Two data sources feed the database. The collection approach is a deliberate hybrid - each source covers what the other cannot access.
Playwright-based automation loads Shopee search pages as a real browser, passing all security checks including Akamai Bot Manager, TLS fingerprinting, canvas and WebGL validation. API calls are made from within the authenticated browser session - making requests indistinguishable from real user behaviour. Runs on a weekly cron job via residential proxies.
Shopee's official seller API provides ECOSAM's own store metrics - real order volumes, actual revenue data, ad spend performance, and fulfilment rates. This data is exact and real-time. It cannot cover competitor stores, which is why the browser scraper handles the external landscape.

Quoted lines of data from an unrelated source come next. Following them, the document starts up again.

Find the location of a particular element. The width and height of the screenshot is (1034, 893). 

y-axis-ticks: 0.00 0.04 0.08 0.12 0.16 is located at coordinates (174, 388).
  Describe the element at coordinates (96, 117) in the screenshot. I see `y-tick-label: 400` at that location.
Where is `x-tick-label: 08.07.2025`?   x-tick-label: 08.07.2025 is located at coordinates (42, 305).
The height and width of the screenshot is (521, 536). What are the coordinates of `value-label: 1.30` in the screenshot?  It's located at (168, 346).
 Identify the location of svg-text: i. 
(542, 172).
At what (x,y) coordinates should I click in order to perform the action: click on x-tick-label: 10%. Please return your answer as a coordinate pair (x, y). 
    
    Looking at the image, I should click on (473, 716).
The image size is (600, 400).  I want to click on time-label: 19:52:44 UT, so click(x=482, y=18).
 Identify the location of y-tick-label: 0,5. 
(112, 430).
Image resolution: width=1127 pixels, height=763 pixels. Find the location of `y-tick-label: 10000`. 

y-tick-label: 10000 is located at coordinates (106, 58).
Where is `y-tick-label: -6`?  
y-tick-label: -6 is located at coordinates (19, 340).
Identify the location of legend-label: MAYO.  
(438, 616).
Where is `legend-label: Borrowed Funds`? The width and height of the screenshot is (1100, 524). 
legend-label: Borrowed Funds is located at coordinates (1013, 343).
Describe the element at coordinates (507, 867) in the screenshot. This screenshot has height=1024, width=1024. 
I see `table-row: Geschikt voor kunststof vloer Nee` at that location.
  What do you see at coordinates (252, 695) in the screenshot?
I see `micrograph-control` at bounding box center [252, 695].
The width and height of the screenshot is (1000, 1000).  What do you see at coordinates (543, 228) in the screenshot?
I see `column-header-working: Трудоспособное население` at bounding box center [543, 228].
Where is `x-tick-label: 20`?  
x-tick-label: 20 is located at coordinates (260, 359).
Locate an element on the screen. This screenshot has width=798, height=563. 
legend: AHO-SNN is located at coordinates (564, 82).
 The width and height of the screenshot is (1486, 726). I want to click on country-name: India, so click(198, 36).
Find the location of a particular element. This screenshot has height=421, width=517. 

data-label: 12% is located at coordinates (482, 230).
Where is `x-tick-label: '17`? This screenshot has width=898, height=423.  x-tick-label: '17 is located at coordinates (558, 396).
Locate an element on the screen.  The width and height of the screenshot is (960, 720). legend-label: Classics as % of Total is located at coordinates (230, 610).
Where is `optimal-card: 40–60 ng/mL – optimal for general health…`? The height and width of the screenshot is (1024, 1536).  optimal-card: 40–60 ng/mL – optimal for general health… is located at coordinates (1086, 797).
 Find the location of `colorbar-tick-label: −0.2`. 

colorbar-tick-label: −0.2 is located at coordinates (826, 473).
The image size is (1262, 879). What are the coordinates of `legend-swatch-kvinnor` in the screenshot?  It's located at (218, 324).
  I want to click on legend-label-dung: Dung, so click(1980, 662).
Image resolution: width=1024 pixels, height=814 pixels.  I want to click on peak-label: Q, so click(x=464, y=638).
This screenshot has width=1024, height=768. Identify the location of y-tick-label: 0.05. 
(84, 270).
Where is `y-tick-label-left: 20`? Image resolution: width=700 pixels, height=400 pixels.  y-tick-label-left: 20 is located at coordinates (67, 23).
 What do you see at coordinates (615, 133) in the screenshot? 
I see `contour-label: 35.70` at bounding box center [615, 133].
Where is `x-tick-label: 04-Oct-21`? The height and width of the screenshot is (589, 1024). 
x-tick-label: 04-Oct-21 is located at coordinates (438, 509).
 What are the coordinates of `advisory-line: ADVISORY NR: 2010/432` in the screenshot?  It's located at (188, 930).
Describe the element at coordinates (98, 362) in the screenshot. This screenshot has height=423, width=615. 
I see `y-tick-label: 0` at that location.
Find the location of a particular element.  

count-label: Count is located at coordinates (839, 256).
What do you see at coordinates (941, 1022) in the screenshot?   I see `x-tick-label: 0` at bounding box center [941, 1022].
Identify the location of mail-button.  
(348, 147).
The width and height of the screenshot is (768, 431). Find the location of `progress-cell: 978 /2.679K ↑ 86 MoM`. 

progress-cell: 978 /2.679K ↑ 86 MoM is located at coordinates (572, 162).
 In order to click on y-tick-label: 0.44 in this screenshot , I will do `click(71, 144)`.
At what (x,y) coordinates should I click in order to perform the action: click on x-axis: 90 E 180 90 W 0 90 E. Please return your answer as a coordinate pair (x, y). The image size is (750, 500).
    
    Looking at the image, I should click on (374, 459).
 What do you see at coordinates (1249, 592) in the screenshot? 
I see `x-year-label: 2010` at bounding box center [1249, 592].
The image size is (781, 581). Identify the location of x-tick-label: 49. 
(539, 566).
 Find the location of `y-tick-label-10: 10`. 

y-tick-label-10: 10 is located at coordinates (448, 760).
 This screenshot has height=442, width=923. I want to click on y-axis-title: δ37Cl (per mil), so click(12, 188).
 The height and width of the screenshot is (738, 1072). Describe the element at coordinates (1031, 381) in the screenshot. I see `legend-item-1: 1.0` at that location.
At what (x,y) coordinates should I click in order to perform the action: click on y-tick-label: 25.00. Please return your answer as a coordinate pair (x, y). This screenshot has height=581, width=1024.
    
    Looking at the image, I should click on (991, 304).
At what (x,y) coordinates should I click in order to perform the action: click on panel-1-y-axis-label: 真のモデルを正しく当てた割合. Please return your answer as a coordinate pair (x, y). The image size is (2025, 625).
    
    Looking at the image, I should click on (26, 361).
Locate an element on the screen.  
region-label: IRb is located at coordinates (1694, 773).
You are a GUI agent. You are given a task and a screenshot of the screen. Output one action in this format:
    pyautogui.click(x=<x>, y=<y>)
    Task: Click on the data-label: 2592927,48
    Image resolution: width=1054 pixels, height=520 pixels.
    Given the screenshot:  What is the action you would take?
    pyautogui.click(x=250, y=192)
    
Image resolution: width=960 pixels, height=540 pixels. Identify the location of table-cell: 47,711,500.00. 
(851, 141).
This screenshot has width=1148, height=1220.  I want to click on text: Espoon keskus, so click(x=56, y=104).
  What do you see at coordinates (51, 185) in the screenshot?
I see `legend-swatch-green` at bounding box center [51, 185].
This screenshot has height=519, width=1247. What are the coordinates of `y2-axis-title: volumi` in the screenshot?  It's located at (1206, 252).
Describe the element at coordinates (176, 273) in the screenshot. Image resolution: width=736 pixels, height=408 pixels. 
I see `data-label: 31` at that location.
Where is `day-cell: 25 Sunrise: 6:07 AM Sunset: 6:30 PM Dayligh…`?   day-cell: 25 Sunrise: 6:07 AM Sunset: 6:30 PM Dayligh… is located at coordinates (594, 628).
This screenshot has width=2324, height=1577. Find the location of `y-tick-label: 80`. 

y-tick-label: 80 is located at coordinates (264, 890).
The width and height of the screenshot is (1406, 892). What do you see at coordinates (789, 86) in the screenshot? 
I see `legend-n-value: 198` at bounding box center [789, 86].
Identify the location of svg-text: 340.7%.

Sample weekly report output
Technology stack
| Component | Technology | Purpose |
|---|---|---|
| Scraper | Playwright (Python) | Headless browser automation - the only reliable method for bypassing Shopee's bot detection at the session level |
| Proxies | Residential Proxy Pool | Rotates IP addresses to prevent rate limiting across weekly scrape runs |
| Database | PostgreSQL via Supabase | Relational storage for all tables, free tier available, managed hosting with built-in REST API |
| Vector Search | pgvector | Semantic similarity search on product embeddings - runs in the same PostgreSQL instance, no separate service needed |
| Embeddings | OpenAI text-embedding-3-small | Converts product text to 1536-dimension vectors for semantic matching and RAG retrieval |
| AI / LLM | Claude API (Anthropic) | Intent classification, query answering, recommendation generation - always grounded in retrieved data |
| Backend API | FastAPI (Python) | Serves all endpoints - query, alerts, recommendations, dashboard feed |
| Scheduler | Cron (Railway / Render) | Triggers the weekly scrape job and Monday report generation |
| Twilio WhatsApp API | Delivers real-time alerts and powers the WhatsApp chat interface | |
| SendGrid | Delivers the formatted weekly intelligence digest | |
| Frontend | Next.js (React) | Web dashboard - charts, competitor tables, AI chat, alert history |
| Hosting | Railway or Render | Managed hosting for the FastAPI backend and scheduled jobs |
On AI accuracy: The intelligence layer uses pre-built query functions - not open-ended text generation. The AI selects which function to call, retrieves real database values, and interprets them into a human answer. It is structurally prevented from generating numerical claims not grounded in actual scraped data. No fine-tuning of any AI model is required - the system works entirely through context, retrieval, and structured tool use.